### [Tarefas propostas]
1. Transcreva fielmente o trecho da entrevista com Luiz Camillo Osório que começa em "Entrevista com Luiz" e segue até "critica de arte.".
2. Resuma em três frases a entrevista com Luiz Camillo Osório.

### [Texto para leitura]
---

Dando continuidade à série de entrevistas iniciada na Número SETE, esta edição traz conversas com a historiadora da arte Glória Ferreira e o crítico Luiz Camillo Osório

 

Entrevista com Luiz Camillo Osório*

 

– Para começar, gostaríamos que você falasse sobre a sua formação e o que te levou a se dedicar à critica de arte.

LCO – Meu primeiro contato mais sério com arte se deu logo depois de me formar aqui na PUC-RJ, em economia, e viajar para Londres. Tinha acabado de completar 22 anos. Lá, fiz um diploma em história da arte, visitava quase diariamente os museus (que eram grátis) e ouvi muita música pop - isso entre 1985 e 1988. De volta ao Brasil, fui fazer mestrado e doutorado em filosofia (concluído em 1998), também na PUC, estudando com Eduardo Jardim (meu orientador), Katia Muricy, Antonio Abranches e Ronaldo Brito. Nunca quis me isolar na academia e assim que terminei meu mestrado já fiz uma primeira curadoria com artistas amigos. Em 1996, quando abriu o MAC de Niterói, fui trabalhar lá e fiz uma série de exposições com artistas convidados e com a coleção Satamini. Em 1998 comecei a escrever críticas para o jornal O Globo. Isto ajudou o meu texto, que foi ficando mais solto, conciso e até mesmo mais preciso. Sabemos das restrições à crítica jornalística hoje, mas ainda me parece um lugar a ser exercitado, pois sua dimensão pública ainda não foi substituída pelas mídias eletrônicas. O trânsito entre academia e meio de arte é o que mais me interessa. Além das leituras fundamentais (e heterodoxas) e do contato estreito com a produção de arte, minha formação não estaria completa sem o ateliê e a conversa com artistas amigos, o Maracanã e a música pop (do Lou Reed ao DJ Dolores).

 

– Você fala que uma obra de arte provoca uma sensação de suspensão, um arrebatamento, como isso se relaciona com uma racionalização necessária para a crítica?

 

LCO – De fato, o arrebatamento ou essa surpresa que constitui uma resposta mais contundente diante do trabalho é raríssimo. Não pode ser de outra maneira. Não vejo a racionalização, o exercício argumentativo, como uma domesticação desse arrebatamento inicial. Acho que a natureza do arrebatamento é a sua excepcionalidade e o esforço compreensivo não deve ser algo que o iniba, que o aprisione conceitualmente. O mais importante na crítica é tentar articular o que está sendo escrito e experimentado com a potencialização das obras e da própria vida.

---

(Registros)

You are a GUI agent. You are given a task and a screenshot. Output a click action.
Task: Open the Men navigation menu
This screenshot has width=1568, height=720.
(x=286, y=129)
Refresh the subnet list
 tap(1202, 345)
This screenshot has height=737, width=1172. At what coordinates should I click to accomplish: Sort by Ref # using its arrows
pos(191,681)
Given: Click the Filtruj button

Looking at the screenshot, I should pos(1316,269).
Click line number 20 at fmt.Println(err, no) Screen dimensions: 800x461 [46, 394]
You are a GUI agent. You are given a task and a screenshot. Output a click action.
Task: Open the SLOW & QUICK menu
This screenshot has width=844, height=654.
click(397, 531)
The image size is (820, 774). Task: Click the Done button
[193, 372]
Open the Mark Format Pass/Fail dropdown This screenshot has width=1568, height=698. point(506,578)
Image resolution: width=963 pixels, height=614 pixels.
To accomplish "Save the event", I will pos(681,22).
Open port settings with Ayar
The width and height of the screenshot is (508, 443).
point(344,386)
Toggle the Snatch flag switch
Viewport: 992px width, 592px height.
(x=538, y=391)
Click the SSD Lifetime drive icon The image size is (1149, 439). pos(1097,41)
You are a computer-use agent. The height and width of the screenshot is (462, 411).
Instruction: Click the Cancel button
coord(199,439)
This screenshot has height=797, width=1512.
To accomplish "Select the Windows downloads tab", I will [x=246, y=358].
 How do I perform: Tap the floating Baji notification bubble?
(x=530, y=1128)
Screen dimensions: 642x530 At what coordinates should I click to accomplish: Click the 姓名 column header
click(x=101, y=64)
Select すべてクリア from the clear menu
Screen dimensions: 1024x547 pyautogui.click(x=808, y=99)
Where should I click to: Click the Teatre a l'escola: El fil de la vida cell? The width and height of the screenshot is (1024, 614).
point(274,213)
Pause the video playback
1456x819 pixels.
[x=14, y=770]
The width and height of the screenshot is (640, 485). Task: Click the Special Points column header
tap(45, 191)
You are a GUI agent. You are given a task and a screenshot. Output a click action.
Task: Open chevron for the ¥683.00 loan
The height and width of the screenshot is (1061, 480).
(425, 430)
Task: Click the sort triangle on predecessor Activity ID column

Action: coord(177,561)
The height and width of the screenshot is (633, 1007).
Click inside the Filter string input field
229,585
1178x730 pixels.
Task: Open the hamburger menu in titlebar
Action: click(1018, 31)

---

### [Lista de respostas]
1.
Entrevista com Luiz Camillo Osório*

 

– Para começar, gostaríamos que você falasse sobre a sua formação e o que te levou a se dedicar à critica de arte.

2. Luiz Camillo Osório formou-se em economia na PUC-RJ, fez um diploma em história da arte em Londres entre 1985 e 1988 e, de volta ao Brasil, cursou mestrado e doutorado em filosofia na PUC, concluído em 1998. Sem querer se isolar na academia, fez curadorias, trabalhou no MAC de Niterói desde sua abertura em 1996 e começou a escrever críticas para o jornal O Globo em 1998, afirmando que o trânsito entre academia e meio de arte é o que mais lhe interessa. Para ele, o arrebatamento diante de uma obra é raríssimo, e a racionalização crítica não deve inibi-lo nem aprisioná-lo conceitualmente.